#### Data section
::::

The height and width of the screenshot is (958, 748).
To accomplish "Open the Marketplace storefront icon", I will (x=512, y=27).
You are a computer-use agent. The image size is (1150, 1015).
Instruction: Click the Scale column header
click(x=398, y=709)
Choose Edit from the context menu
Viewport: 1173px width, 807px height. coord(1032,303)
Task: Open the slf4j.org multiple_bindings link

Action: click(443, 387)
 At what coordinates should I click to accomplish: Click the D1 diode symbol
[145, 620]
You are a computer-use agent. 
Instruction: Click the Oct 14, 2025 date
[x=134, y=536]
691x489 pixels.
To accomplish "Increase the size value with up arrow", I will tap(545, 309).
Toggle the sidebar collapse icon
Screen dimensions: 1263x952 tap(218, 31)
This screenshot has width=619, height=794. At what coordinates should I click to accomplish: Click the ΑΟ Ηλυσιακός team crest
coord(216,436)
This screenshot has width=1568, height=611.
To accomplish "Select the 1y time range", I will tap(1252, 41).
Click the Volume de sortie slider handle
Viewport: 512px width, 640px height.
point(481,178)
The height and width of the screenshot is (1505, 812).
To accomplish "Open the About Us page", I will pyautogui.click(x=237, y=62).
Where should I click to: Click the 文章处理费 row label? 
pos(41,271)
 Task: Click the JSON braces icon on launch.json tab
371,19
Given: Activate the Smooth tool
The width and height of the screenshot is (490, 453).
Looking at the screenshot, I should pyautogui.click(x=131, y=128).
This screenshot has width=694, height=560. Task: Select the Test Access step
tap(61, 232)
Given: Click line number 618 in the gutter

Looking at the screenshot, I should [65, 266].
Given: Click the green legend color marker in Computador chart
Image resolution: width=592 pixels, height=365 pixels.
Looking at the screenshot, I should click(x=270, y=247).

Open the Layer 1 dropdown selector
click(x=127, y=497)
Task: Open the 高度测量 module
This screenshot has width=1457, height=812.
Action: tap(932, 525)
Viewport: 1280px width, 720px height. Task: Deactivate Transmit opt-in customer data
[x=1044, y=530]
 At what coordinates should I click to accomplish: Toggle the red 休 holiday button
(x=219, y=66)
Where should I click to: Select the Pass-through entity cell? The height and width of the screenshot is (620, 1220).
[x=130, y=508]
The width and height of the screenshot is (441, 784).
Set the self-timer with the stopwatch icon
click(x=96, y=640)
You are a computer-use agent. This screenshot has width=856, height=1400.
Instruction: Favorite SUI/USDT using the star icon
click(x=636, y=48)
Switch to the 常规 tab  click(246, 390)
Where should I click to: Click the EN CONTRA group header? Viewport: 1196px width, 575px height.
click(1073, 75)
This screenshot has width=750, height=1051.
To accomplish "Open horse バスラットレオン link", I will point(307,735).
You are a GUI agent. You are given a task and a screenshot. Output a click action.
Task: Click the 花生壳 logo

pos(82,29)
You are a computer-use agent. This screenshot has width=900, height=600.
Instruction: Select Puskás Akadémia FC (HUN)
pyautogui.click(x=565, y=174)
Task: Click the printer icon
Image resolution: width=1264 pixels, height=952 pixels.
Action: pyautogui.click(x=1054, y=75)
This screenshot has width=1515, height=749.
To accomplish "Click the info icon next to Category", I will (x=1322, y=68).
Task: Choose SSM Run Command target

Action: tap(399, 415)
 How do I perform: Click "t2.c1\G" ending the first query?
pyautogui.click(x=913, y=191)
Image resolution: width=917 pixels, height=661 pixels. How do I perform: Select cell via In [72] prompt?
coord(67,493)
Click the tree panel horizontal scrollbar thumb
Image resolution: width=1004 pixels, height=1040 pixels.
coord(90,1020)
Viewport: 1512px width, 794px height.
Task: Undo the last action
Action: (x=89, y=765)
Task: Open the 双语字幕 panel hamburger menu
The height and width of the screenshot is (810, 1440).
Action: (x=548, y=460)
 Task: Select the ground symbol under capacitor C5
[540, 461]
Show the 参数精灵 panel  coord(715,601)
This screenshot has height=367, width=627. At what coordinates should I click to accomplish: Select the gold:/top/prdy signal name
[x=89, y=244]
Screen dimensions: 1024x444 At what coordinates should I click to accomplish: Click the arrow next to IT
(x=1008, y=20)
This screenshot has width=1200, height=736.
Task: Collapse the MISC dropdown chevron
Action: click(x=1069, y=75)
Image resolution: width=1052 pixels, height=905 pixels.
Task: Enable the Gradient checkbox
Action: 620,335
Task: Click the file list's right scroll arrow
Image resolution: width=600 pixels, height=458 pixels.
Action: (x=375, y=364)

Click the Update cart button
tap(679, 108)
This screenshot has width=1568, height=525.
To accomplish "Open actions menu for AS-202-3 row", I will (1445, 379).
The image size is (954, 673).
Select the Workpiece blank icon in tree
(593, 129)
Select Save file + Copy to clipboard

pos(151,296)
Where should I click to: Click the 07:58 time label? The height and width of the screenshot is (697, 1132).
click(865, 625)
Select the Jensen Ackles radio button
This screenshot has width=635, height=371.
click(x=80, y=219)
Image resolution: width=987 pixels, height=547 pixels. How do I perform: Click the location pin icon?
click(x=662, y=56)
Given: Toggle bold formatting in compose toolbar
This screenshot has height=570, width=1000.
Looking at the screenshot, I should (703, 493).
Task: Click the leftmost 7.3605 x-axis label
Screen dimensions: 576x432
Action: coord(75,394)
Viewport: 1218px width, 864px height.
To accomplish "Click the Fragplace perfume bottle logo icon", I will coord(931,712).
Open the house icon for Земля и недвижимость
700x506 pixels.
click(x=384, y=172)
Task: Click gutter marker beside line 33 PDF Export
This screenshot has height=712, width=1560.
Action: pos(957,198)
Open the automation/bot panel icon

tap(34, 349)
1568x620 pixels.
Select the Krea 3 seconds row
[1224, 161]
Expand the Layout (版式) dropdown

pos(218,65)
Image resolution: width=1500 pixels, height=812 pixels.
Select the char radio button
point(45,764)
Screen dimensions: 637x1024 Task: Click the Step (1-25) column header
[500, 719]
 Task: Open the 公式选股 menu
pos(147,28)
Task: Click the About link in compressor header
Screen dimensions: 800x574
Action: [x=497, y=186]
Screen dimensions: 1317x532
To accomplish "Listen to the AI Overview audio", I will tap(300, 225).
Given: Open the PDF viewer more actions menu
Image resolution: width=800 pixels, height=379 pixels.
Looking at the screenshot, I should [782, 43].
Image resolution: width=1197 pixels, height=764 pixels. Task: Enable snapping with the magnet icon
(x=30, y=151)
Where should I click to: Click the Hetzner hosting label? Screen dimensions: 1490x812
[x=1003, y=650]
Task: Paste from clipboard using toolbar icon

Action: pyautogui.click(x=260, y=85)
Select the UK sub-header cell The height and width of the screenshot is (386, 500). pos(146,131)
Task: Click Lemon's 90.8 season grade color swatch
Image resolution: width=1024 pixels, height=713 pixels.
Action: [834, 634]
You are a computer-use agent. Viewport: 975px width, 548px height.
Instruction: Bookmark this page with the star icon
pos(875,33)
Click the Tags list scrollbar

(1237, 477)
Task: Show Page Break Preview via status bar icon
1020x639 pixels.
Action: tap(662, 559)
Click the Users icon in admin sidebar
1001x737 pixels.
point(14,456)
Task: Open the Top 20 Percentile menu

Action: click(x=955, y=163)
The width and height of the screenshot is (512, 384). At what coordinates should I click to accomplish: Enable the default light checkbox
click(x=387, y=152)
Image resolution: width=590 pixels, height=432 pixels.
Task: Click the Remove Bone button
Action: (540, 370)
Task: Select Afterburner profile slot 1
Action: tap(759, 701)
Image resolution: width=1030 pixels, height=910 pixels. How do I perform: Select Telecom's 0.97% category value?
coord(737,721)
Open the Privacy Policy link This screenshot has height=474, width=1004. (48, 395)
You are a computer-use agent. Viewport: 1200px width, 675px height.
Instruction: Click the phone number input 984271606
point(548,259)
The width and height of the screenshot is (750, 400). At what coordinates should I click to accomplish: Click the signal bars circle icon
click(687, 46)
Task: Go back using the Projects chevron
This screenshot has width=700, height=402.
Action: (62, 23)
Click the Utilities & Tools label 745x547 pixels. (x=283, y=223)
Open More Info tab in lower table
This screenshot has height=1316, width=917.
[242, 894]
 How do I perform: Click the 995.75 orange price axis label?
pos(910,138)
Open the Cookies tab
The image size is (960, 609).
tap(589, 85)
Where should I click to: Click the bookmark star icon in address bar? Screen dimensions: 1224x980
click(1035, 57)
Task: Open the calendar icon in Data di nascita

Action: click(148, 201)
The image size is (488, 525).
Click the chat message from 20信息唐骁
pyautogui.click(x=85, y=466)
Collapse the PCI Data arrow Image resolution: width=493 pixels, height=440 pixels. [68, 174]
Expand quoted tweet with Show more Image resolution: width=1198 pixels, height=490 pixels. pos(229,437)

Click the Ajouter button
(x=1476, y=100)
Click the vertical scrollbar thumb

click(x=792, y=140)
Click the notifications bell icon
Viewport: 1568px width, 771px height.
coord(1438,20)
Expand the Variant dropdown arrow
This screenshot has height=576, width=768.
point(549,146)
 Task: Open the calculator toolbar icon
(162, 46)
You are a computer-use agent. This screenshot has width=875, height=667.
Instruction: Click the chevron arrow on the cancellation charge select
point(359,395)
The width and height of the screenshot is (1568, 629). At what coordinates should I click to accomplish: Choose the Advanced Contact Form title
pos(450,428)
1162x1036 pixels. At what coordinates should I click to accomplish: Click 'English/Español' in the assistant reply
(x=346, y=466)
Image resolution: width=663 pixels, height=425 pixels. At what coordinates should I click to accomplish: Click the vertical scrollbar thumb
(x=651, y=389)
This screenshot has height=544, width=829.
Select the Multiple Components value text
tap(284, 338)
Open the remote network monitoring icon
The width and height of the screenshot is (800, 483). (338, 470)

::::

#### Prompt
Look through the material above and print exactly the lines from the one containing "691x489 pixels." to the one containing "This screenshot has width=750, height=1051.", both included, and nothing more.

#### Answer for the task
691x489 pixels.
To accomplish "Increase the size value with up arrow", I will tap(545, 309).
Toggle the sidebar collapse icon
Screen dimensions: 1263x952 tap(218, 31)
This screenshot has width=619, height=794. At what coordinates should I click to accomplish: Click the ΑΟ Ηλυσιακός team crest
coord(216,436)
This screenshot has width=1568, height=611.
To accomplish "Select the 1y time range", I will tap(1252, 41).
Click the Volume de sortie slider handle
Viewport: 512px width, 640px height.
point(481,178)
The height and width of the screenshot is (1505, 812).
To accomplish "Open the About Us page", I will pyautogui.click(x=237, y=62).
Where should I click to: Click the 文章处理费 row label? 
pos(41,271)
 Task: Click the JSON braces icon on launch.json tab
371,19
Given: Activate the Smooth tool
The width and height of the screenshot is (490, 453).
Looking at the screenshot, I should pyautogui.click(x=131, y=128).
This screenshot has width=694, height=560. Task: Select the Test Access step
tap(61, 232)
Given: Click line number 618 in the gutter

Looking at the screenshot, I should [65, 266].
Given: Click the green legend color marker in Computador chart
Image resolution: width=592 pixels, height=365 pixels.
Looking at the screenshot, I should click(x=270, y=247).

Open the Layer 1 dropdown selector
click(x=127, y=497)
Task: Open the 高度测量 module
This screenshot has width=1457, height=812.
Action: tap(932, 525)
Viewport: 1280px width, 720px height. Task: Deactivate Transmit opt-in customer data
[x=1044, y=530]
 At what coordinates should I click to accomplish: Toggle the red 休 holiday button
(x=219, y=66)
Where should I click to: Select the Pass-through entity cell? The height and width of the screenshot is (620, 1220).
[x=130, y=508]
The width and height of the screenshot is (441, 784).
Set the self-timer with the stopwatch icon
click(x=96, y=640)
You are a computer-use agent. This screenshot has width=856, height=1400.
Instruction: Favorite SUI/USDT using the star icon
click(x=636, y=48)
Switch to the 常规 tab  click(246, 390)
Where should I click to: Click the EN CONTRA group header? Viewport: 1196px width, 575px height.
click(1073, 75)
This screenshot has width=750, height=1051.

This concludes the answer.